EXERCISE DESCRIPTION: Your copy of the data should match it exactly, except that the pictures are gone.

● ● ● ● ● ● ●

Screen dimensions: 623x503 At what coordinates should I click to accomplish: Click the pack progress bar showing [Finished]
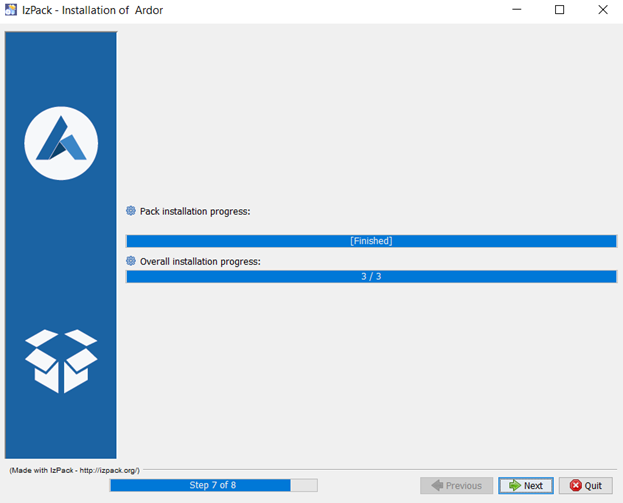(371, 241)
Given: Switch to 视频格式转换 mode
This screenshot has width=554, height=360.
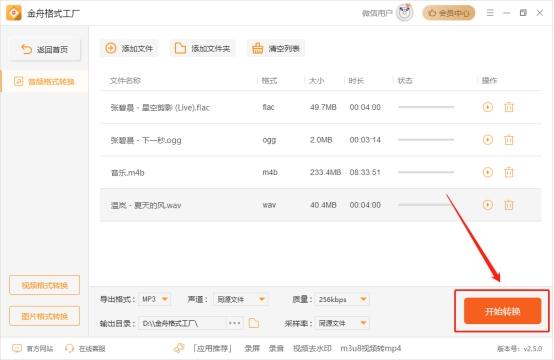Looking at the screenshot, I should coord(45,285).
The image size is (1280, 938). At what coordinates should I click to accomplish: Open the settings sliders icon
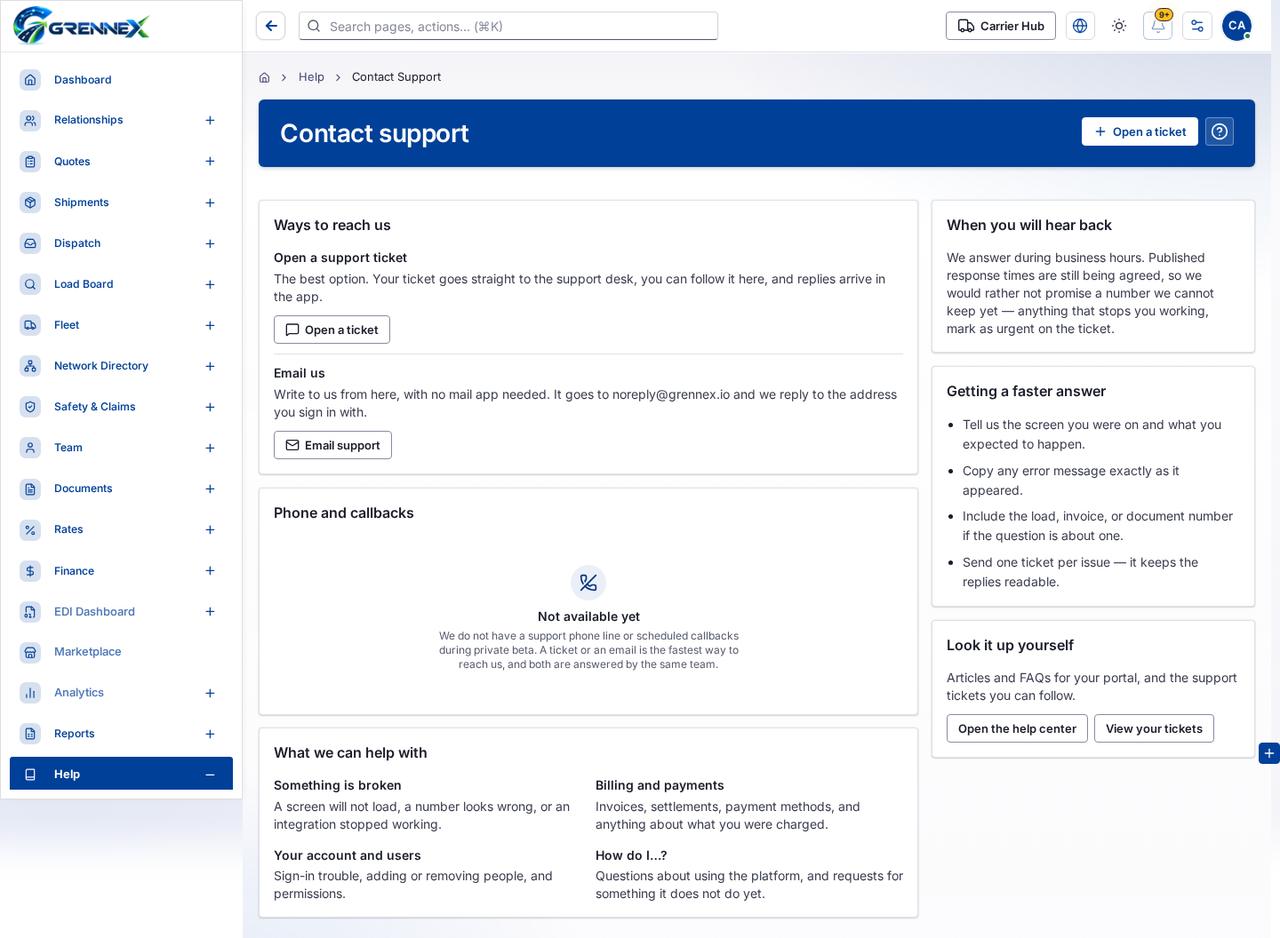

● ● ● ● ● ● ●

ANSWER TO THIS EXERCISE:
Screen dimensions: 623x503 At what coordinates should I click to accomplish: Click the pack progress bar showing [Finished]
(371, 241)
Given: Switch to 视频格式转换 mode
This screenshot has width=554, height=360.
Looking at the screenshot, I should coord(45,285).
The image size is (1280, 938). At what coordinates should I click to accomplish: Open the settings sliders icon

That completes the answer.